• [Exercise aim]: Exclude the images and transcribe the entries below precisely.

• [Records for the exercise]:

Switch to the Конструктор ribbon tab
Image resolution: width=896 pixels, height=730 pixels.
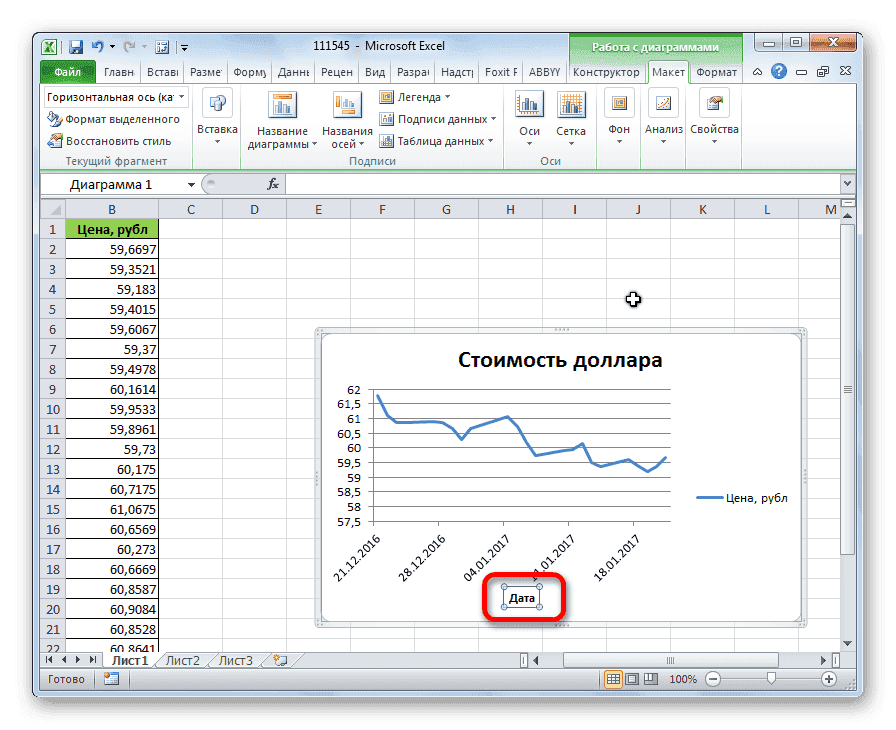point(608,72)
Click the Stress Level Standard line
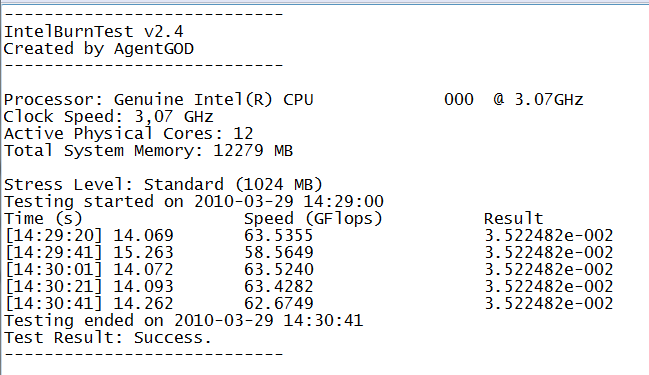This screenshot has width=649, height=375. pos(163,185)
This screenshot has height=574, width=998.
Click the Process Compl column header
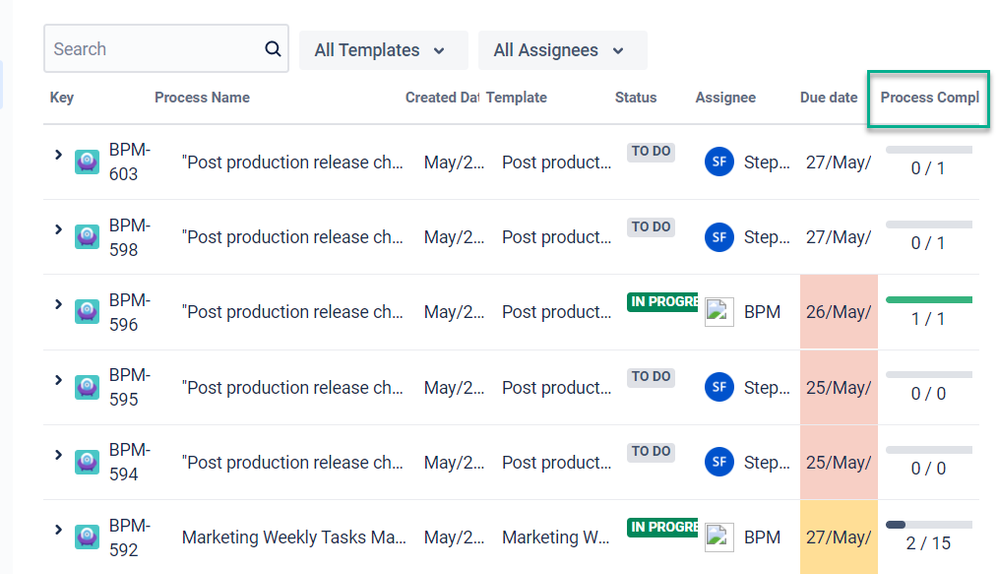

• [Solution to this task]:
Switch to the Конструктор ribbon tab
Image resolution: width=896 pixels, height=730 pixels.
point(608,72)
Click the Stress Level Standard line
This screenshot has width=649, height=375. pos(163,185)
This screenshot has height=574, width=998.
Click the Process Compl column header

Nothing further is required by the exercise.